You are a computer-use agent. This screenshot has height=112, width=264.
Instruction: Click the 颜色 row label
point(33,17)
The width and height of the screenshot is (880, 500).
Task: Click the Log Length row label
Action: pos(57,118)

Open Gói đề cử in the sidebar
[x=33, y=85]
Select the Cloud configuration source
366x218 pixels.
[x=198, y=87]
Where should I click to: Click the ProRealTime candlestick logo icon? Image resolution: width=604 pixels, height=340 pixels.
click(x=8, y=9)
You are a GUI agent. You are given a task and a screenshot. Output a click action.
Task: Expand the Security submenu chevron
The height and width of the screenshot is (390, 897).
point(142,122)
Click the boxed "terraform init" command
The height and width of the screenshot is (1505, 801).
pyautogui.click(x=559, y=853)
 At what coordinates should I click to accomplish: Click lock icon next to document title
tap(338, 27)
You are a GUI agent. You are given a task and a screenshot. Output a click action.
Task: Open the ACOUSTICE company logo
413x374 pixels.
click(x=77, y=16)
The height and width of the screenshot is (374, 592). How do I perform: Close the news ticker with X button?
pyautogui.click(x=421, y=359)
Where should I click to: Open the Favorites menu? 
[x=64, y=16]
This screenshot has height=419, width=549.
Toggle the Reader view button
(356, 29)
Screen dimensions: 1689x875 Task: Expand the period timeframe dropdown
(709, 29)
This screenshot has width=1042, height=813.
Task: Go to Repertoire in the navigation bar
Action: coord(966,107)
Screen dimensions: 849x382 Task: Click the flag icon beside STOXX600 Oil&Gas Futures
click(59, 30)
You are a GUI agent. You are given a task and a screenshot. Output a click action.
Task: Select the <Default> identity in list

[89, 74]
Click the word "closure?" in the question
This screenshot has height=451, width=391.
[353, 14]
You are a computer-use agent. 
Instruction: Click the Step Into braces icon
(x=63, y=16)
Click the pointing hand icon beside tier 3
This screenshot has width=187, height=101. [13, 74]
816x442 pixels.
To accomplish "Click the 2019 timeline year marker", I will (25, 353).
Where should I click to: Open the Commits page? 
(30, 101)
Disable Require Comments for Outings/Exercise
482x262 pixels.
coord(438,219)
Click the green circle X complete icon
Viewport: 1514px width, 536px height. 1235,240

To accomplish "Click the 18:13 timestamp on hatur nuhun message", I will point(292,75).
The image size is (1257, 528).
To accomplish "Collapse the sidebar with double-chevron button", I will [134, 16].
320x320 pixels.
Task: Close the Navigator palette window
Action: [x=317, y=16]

━━━━━━

• Written task
Copy every item above, replacing each occurrence of "GUI agent" with "screen agent" and keeping everything else the same.

• Exercise output
You are a computer-use agent. This screenshot has height=112, width=264.
Instruction: Click the 颜色 row label
point(33,17)
The width and height of the screenshot is (880, 500).
Task: Click the Log Length row label
Action: pos(57,118)

Open Gói đề cử in the sidebar
[x=33, y=85]
Select the Cloud configuration source
366x218 pixels.
[x=198, y=87]
Where should I click to: Click the ProRealTime candlestick logo icon? Image resolution: width=604 pixels, height=340 pixels.
click(x=8, y=9)
You are a screen agent. You are given a task and a screenshot. Output a click action.
Task: Expand the Security submenu chevron
The height and width of the screenshot is (390, 897).
point(142,122)
Click the boxed "terraform init" command
The height and width of the screenshot is (1505, 801).
pyautogui.click(x=559, y=853)
 At what coordinates should I click to accomplish: Click lock icon next to document title
tap(338, 27)
You are a screen agent. You are given a task and a screenshot. Output a click action.
Task: Open the ACOUSTICE company logo
413x374 pixels.
click(x=77, y=16)
The height and width of the screenshot is (374, 592). How do I perform: Close the news ticker with X button?
pyautogui.click(x=421, y=359)
Where should I click to: Open the Favorites menu? 
[x=64, y=16]
This screenshot has height=419, width=549.
Toggle the Reader view button
(356, 29)
Screen dimensions: 1689x875 Task: Expand the period timeframe dropdown
(709, 29)
This screenshot has width=1042, height=813.
Task: Go to Repertoire in the navigation bar
Action: coord(966,107)
Screen dimensions: 849x382 Task: Click the flag icon beside STOXX600 Oil&Gas Futures
click(59, 30)
You are a screen agent. You are given a task and a screenshot. Output a click action.
Task: Select the <Default> identity in list

[89, 74]
Click the word "closure?" in the question
This screenshot has height=451, width=391.
[353, 14]
You are a computer-use agent. 
Instruction: Click the Step Into braces icon
(x=63, y=16)
Click the pointing hand icon beside tier 3
This screenshot has width=187, height=101. [13, 74]
816x442 pixels.
To accomplish "Click the 2019 timeline year marker", I will (25, 353).
Where should I click to: Open the Commits page? 
(30, 101)
Disable Require Comments for Outings/Exercise
482x262 pixels.
coord(438,219)
Click the green circle X complete icon
Viewport: 1514px width, 536px height. 1235,240

To accomplish "Click the 18:13 timestamp on hatur nuhun message", I will point(292,75).
The image size is (1257, 528).
To accomplish "Collapse the sidebar with double-chevron button", I will [134, 16].
320x320 pixels.
Task: Close the Navigator palette window
Action: [x=317, y=16]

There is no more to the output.